Notice of Pre-AIA  or AIA  Status
The present application, filed on or after March 16, 2013, is being examined under the first inventor to file provisions of the AIA .

DETAILED ACTION
1.  This action is in response to the application filed 2/21/2019.
2.  Claims 1-20 have been examined and are pending in the application.

Claim Rejections - 35 USC § 112
The following is a quotation of the second paragraph of 35 U.S.C. 112:
The specification shall conclude with one or more claims particularly pointing out and distinctly claiming the subject matter which the applicant regards as his invention. 


3.  Claims 1-13 are rejected under 35 U.S.C. 112, second paragraph, as being indefinite for failing to particularly point out and distinctly claim the subject matter which applicant regards as the invention.
The following terms lack antecedent basis:	
(i) the gearbox model (line 2 claim 1).  Correction is required.

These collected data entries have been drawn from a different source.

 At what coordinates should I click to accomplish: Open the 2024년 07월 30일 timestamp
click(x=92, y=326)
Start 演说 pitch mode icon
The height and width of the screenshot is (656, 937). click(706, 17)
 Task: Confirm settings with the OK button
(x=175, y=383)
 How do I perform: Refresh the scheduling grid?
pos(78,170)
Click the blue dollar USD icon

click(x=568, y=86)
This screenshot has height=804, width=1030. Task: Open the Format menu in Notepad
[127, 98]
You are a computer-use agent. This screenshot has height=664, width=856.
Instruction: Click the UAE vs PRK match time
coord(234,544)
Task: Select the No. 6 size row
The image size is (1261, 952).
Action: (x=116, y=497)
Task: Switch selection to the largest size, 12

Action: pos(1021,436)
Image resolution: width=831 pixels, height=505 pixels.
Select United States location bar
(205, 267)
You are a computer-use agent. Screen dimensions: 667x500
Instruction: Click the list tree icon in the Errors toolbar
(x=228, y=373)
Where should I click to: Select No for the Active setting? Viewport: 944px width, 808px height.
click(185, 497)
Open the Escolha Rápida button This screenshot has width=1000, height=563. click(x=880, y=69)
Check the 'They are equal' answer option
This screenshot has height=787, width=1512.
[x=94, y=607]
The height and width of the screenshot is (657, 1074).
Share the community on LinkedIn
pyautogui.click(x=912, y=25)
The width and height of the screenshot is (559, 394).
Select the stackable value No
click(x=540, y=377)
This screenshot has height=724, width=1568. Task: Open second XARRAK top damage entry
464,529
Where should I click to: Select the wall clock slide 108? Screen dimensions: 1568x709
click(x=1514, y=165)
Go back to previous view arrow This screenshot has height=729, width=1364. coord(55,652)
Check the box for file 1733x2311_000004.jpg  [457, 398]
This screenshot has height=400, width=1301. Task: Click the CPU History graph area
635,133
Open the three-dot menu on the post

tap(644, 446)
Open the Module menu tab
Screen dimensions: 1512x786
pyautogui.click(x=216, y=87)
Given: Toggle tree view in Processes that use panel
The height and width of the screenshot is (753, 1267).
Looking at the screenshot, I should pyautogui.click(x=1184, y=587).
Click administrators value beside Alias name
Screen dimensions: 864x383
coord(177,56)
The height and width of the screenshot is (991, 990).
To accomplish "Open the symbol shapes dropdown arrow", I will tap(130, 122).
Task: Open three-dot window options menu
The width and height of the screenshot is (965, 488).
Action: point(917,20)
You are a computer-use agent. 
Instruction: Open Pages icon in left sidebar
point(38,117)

Claim Rejections - 35 USC § 103
The following is a quotation of 35 U.S.C. 103 which forms the basis for all obviousness rejections set forth in this Office action:
A patent for a claimed invention may not be obtained, notwithstanding that the claimed invention is not identically disclosed as set forth in section 102, if the differences between the claimed invention and the prior art are such that the claimed invention as a whole would have been obvious before the effective filing date of the claimed invention to a person having ordinary skill in the art to which the claimed invention pertains. Patentability shall not be negated by the manner in which the invention was made.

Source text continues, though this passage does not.